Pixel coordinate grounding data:
☆ ☆ ☆ ☆ ☆

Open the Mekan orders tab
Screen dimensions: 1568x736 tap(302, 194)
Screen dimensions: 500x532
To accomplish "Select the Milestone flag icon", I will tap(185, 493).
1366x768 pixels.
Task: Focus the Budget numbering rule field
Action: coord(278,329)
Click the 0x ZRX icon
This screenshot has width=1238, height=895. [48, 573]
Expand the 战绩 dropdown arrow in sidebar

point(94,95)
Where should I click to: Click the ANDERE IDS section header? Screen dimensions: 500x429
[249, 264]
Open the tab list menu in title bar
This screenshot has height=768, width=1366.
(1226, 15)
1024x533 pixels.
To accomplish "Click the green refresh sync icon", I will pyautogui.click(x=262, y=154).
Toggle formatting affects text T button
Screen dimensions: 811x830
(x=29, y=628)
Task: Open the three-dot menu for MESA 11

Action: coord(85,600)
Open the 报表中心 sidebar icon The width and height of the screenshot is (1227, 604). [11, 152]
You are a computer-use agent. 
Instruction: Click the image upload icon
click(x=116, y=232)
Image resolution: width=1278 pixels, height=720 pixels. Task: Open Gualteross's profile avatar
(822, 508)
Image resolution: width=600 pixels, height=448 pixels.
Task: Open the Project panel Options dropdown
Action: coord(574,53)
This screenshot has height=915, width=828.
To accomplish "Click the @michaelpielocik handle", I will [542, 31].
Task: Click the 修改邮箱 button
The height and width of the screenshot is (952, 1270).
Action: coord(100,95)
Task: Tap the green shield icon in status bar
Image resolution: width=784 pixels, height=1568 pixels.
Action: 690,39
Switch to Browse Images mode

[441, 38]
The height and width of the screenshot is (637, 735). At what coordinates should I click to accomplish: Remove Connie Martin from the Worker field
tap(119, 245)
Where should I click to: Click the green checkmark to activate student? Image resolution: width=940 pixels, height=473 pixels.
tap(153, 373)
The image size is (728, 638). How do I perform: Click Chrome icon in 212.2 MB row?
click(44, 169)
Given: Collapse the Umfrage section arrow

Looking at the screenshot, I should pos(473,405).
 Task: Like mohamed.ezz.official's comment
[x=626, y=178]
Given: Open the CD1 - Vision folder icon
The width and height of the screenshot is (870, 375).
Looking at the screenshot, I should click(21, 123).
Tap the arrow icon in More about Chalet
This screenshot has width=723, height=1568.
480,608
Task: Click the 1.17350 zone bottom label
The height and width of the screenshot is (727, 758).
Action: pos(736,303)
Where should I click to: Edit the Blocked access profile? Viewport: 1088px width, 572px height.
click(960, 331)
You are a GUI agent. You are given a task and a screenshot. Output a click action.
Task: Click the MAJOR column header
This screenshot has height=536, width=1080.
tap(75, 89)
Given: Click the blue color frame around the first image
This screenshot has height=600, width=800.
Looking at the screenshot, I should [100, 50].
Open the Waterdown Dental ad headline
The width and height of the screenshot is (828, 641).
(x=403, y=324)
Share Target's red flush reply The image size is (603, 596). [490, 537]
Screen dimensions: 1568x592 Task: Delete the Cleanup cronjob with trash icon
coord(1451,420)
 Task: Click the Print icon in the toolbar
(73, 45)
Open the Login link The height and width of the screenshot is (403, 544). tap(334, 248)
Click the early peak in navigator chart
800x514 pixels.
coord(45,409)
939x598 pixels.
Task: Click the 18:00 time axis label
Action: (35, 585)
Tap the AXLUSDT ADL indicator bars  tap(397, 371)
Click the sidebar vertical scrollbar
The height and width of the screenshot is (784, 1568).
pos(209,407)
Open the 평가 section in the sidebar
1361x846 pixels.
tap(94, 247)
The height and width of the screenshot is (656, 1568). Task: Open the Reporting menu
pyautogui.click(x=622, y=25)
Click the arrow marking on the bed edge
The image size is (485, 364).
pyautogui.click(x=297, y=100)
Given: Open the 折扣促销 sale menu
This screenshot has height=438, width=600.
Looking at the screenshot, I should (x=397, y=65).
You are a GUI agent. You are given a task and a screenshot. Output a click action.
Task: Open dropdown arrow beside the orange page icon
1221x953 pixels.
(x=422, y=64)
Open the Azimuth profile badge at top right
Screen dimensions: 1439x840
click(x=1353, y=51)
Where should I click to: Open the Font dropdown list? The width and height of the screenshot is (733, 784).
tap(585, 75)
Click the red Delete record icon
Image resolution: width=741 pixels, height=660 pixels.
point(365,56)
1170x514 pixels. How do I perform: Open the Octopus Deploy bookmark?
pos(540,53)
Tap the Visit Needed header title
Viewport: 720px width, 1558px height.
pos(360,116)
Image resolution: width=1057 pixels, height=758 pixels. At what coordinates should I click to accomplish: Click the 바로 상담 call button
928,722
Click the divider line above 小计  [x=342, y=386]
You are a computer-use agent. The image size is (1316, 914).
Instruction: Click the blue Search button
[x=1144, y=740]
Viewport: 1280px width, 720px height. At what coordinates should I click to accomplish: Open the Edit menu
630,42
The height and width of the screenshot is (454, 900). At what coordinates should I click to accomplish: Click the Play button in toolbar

☆ ☆ ☆ ☆ ☆

What you have to do: Having located the line containing "Tap the Visit Needed header title", set it down along with every line after it through the end of the data, reproducing each exactly.

Result of this exercise:
Tap the Visit Needed header title
Viewport: 720px width, 1558px height.
pos(360,116)
Image resolution: width=1057 pixels, height=758 pixels. At what coordinates should I click to accomplish: Click the 바로 상담 call button
928,722
Click the divider line above 小计  [x=342, y=386]
You are a computer-use agent. The image size is (1316, 914).
Instruction: Click the blue Search button
[x=1144, y=740]
Viewport: 1280px width, 720px height. At what coordinates should I click to accomplish: Open the Edit menu
630,42
The height and width of the screenshot is (454, 900). At what coordinates should I click to accomplish: Click the Play button in toolbar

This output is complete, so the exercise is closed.